You? Nothing to say? No diabolical plans for snatching j-bunnies and chaining them in your basement? No plot for taking over the world with your evilness?
Man...you really MUST be bored.
Wow now I know what to bring to the next blogger potluck - potato salad of doom! You know we are all over that like a cheap suit right?
pbs - actually, it was the potato salad from Publix. All potato salad affects me that way.
metalmom - invite me over so I can impress her with my ability to stay on the toilet.
crys - I notice the drugs have robbed you of your ability to use caps.
tracy - can we ever have one conversation that does not involve your colon?
pq - fortunately I can still sleep for hours at a time.
mq - throw in some fried chicken and my intestines will explode.
Gas is funny...
Erm, but not when you get it in the way you describe.
But now that you mention it, why didn't Lex Luthor ever just feed Superman kryptonite?

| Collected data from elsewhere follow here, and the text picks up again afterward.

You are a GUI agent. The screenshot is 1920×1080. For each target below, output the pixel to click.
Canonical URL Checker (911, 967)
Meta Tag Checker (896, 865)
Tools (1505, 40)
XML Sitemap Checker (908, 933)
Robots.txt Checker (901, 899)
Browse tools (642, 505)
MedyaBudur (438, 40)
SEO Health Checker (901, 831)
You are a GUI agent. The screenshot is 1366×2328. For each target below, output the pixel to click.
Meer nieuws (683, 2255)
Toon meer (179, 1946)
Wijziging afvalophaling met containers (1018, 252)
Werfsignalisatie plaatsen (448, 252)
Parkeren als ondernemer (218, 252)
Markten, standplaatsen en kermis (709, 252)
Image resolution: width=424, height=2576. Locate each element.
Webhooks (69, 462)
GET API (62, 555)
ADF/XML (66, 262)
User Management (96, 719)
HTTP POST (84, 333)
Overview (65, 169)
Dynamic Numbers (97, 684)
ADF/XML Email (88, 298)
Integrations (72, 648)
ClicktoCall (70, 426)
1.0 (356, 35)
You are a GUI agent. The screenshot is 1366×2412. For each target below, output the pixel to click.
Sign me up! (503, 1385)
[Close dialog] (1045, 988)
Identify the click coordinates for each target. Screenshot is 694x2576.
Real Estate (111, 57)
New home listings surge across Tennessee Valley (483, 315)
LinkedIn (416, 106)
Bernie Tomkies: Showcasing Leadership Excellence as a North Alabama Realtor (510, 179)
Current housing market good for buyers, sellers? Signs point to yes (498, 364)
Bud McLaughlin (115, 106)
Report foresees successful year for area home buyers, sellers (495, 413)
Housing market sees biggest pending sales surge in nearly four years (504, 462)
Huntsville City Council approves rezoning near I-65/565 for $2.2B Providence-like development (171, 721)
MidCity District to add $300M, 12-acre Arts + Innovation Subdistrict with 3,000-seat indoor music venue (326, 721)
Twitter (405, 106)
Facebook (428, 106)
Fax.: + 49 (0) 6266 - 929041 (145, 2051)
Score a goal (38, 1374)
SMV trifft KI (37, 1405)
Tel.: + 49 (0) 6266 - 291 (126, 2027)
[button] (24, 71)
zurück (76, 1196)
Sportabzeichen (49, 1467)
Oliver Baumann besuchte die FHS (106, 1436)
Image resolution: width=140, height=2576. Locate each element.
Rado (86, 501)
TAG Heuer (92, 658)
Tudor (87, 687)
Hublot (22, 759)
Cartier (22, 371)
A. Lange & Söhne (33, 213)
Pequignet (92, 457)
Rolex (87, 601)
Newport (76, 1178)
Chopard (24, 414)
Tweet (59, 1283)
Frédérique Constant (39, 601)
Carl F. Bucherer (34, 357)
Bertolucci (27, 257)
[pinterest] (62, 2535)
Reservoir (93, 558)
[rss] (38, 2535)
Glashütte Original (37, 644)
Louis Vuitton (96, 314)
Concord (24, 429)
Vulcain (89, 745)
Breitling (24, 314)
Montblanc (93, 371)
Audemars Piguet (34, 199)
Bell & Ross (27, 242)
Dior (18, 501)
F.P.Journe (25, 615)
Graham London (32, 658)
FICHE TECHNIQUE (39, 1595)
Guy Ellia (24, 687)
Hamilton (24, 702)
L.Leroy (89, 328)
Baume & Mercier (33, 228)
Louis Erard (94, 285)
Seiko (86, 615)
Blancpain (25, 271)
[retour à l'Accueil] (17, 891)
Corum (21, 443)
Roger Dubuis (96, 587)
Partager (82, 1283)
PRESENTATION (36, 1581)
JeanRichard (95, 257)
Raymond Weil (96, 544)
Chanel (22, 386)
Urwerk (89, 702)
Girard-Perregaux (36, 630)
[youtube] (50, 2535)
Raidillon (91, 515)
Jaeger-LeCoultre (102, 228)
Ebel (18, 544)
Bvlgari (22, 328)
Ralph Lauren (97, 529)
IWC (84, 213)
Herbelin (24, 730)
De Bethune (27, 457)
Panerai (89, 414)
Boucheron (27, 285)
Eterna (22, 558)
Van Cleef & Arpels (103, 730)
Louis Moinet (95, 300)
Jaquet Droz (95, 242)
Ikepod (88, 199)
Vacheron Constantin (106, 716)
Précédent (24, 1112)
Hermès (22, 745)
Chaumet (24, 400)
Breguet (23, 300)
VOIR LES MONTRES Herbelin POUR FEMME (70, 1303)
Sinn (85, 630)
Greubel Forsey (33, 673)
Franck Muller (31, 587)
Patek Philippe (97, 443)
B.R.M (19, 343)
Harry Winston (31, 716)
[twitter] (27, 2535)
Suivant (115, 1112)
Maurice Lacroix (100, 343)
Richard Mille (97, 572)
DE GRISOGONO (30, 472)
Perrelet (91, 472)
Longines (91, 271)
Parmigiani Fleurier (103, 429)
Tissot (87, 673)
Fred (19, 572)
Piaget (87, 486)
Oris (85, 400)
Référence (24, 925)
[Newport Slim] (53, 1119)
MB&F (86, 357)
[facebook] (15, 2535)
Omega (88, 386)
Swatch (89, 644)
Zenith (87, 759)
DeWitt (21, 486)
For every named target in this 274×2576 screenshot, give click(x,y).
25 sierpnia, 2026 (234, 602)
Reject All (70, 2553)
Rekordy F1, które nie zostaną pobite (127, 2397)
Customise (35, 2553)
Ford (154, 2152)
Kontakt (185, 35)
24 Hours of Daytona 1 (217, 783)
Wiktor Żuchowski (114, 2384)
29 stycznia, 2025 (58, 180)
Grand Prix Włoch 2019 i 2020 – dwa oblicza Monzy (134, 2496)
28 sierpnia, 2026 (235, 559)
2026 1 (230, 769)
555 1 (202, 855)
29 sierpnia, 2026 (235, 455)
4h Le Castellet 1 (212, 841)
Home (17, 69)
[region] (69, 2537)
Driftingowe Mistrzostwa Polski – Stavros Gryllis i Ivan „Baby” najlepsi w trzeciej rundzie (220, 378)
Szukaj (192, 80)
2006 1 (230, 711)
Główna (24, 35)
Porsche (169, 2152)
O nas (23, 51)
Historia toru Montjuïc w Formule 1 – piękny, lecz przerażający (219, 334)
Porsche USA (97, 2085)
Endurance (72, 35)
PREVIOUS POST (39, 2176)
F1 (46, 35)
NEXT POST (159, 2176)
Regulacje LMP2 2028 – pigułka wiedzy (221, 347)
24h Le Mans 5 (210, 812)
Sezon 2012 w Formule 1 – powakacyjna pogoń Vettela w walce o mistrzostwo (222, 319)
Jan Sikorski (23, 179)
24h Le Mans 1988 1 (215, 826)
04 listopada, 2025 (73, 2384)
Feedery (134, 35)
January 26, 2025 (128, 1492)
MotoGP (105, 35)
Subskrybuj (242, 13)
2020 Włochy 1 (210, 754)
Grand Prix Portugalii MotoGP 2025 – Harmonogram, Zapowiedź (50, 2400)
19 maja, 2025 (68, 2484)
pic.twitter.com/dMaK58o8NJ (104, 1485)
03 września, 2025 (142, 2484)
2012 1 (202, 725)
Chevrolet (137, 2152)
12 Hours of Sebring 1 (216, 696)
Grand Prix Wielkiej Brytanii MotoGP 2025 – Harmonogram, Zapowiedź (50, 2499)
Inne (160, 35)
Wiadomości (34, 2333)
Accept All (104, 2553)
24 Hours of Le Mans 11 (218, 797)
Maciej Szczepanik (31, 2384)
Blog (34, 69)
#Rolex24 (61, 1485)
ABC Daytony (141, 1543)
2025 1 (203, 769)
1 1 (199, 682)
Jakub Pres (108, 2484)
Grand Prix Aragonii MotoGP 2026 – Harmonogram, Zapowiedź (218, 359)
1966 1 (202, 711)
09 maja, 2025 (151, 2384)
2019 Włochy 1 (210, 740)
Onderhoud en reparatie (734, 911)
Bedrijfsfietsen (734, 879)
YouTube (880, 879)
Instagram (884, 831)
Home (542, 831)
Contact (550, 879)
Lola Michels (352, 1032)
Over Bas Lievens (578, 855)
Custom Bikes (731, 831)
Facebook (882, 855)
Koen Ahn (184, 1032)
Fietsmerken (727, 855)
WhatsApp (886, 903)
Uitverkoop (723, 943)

Then he could have chained him to a bed with a raptor and...wait. I think you've already done that post.
Excellent - I can now blame my chronic inability to concentrate on my shildhood illness. Thanks Grant!
No.
Ugh, I feel ya. I can eat potatoes but only done certain ways and something that doesn't hate me today will floor me tomorrow and its HELL!!!
I needed a smile today, even if it comes from just knowing that someone else's life sucks as bad as mine. I ♥ you for that!
ROFLMAO!
I'm not a fan of potato salad... but you might have stumbled onto something there. We feed YOU the salad... aim your butt at the gas tank... and fill her up!